Source data
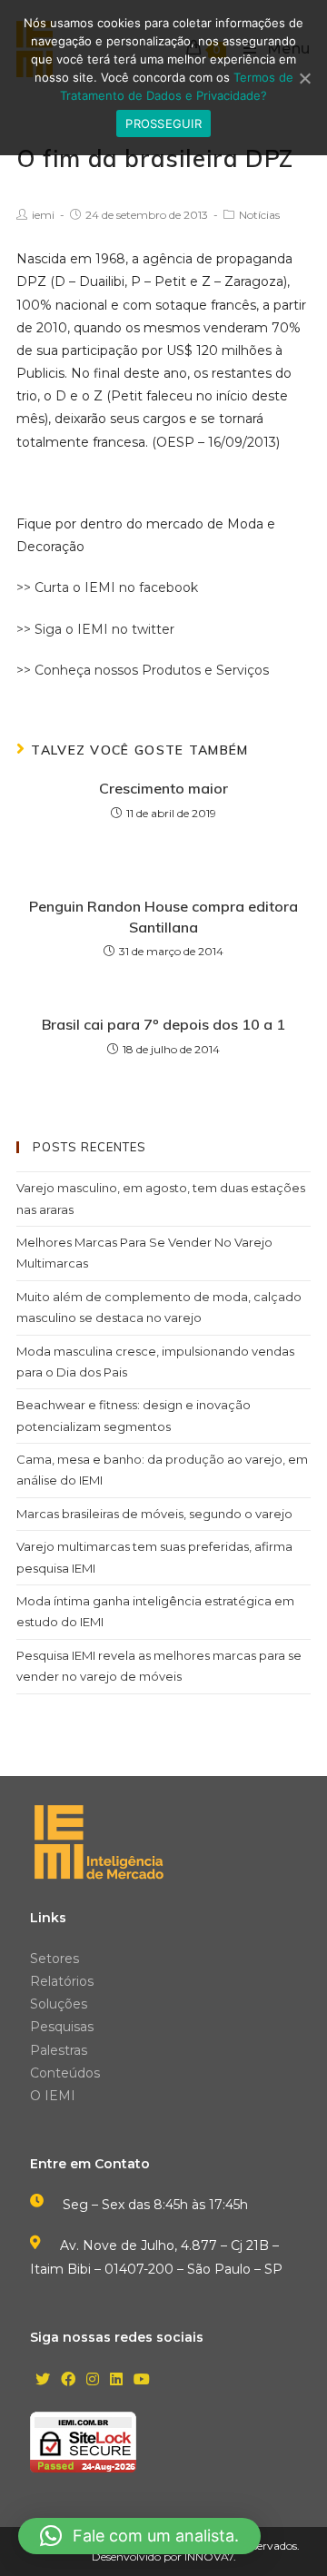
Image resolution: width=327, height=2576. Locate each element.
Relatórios (62, 1981)
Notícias (259, 215)
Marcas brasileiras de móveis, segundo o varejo (154, 1513)
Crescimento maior (163, 788)
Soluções (58, 2004)
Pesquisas (62, 2026)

# EXERCISE AIM
Exactly reproduce the entries above, minus the pictures.

# SOLUTION
Image resolution: width=327, height=2576. Locate each element.
Relatórios (62, 1981)
Notícias (259, 215)
Marcas brasileiras de móveis, segundo o varejo (154, 1513)
Crescimento maior (163, 788)
Soluções (58, 2004)
Pesquisas (62, 2026)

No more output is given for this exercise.